## BRANO DI LETTURA
_ _ _ _ _

Correva l’anno 1967 e a Milano apriva un nuovo negozio che diventò subito uno spazio speciale, qualcosa di non paragonabile allo shopping tradizionale. Il 31 maggio, giorno dell’inaugurazione del Fiorucci store, quella festa memorabile – che dalla galleria Passarella debordò su piazza San Babila – travolse la città con un’onda che arrivava dalla Londra elettrica, dove moda, musica, design e stile si mescolavano con l’energia dirompente di un terremoto.
Disegnato dall’artista Amalia Del Ponte, disposto su tre piani, interamente laccato in bianco e blu, e con una vetrina spaziale: il negozio aprì le porte a un mondo giovanile che non aspettava altro. Le premesse c’erano tutte, a partire dal braccialetto in regalo all’inaugurazione, al Pill Plane Gadget per «la corretta assunzione della pillola anticoncezionale», alle shopping bag che si trasformavano in cuscini.

_ _ _ _ _

## VOCI FORNITE

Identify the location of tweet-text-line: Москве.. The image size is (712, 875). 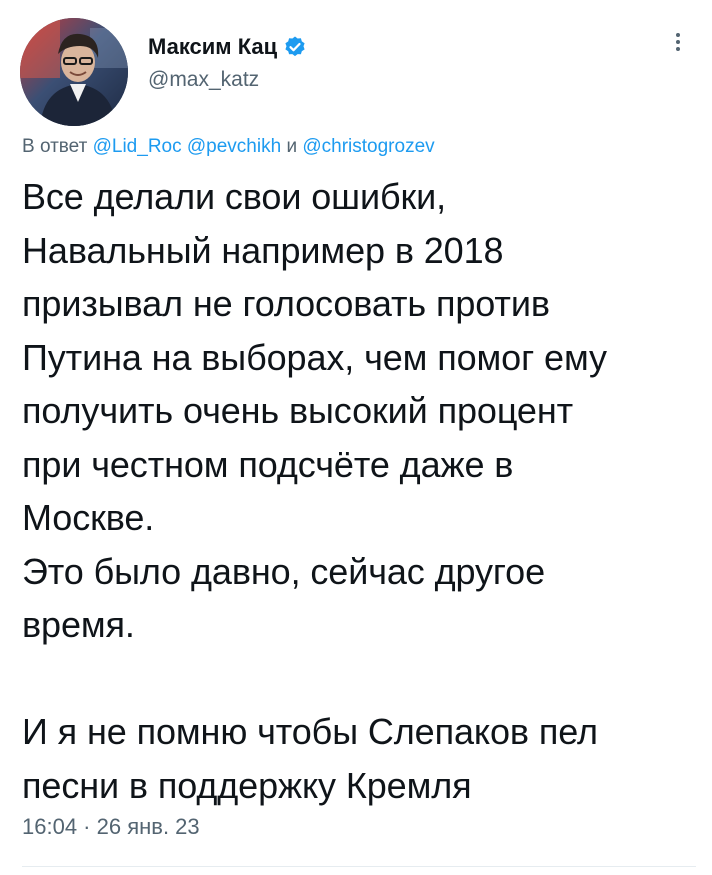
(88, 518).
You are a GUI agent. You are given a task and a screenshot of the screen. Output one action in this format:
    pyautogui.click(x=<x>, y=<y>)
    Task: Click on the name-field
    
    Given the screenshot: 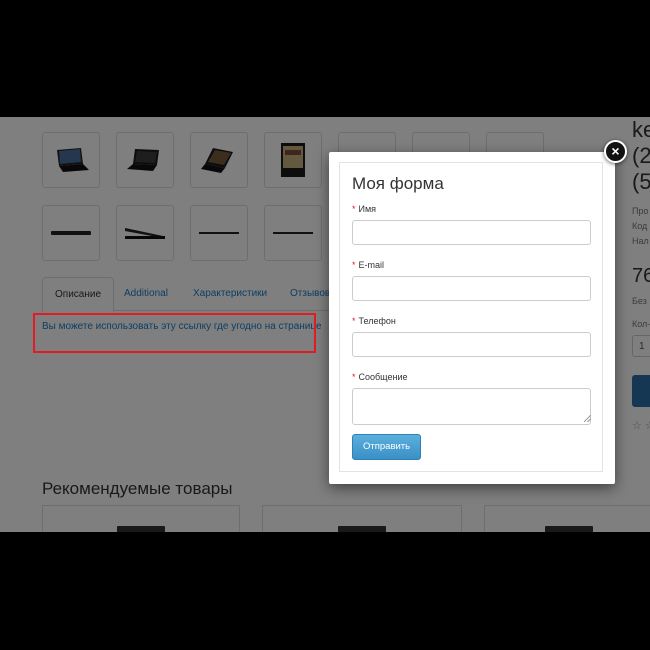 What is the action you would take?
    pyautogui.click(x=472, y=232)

_ _ _ _ _

## CONSEGNA 1
Secondo il brano sul negozio Fiorucci, in quale giorno si tenne l'inaugurazione?
## CONSEGNA 2
Estrai dal brano sul negozio Fiorucci il passo che inizia con "Correva l’anno 1967" e prosegue fino a "trasformavano in cuscini.".
Le voci non hanno alcun legame con il brano.

## RISPOSTA SCRITTA 1
Il 31 maggio 1967.

## RISPOSTA SCRITTA 2
Correva l’anno 1967 e a Milano apriva un nuovo negozio che diventò subito uno spazio speciale, qualcosa di non paragonabile allo shopping tradizionale. Il 31 maggio, giorno dell’inaugurazione del Fiorucci store, quella festa memorabile – che dalla galleria Passarella debordò su piazza San Babila – travolse la città con un’onda che arrivava dalla Londra elettrica, dove moda, musica, design e stile si mescolavano con l’energia dirompente di un terremoto.
Disegnato dall’artista Amalia Del Ponte, disposto su tre piani, interamente laccato in bianco e blu, e con una vetrina spaziale: il negozio aprì le porte a un mondo giovanile che non aspettava altro. Le premesse c’erano tutte, a partire dal braccialetto in regalo all’inaugurazione, al Pill Plane Gadget per «la corretta assunzione della pillola anticoncezionale», alle shopping bag che si trasformavano in cuscini.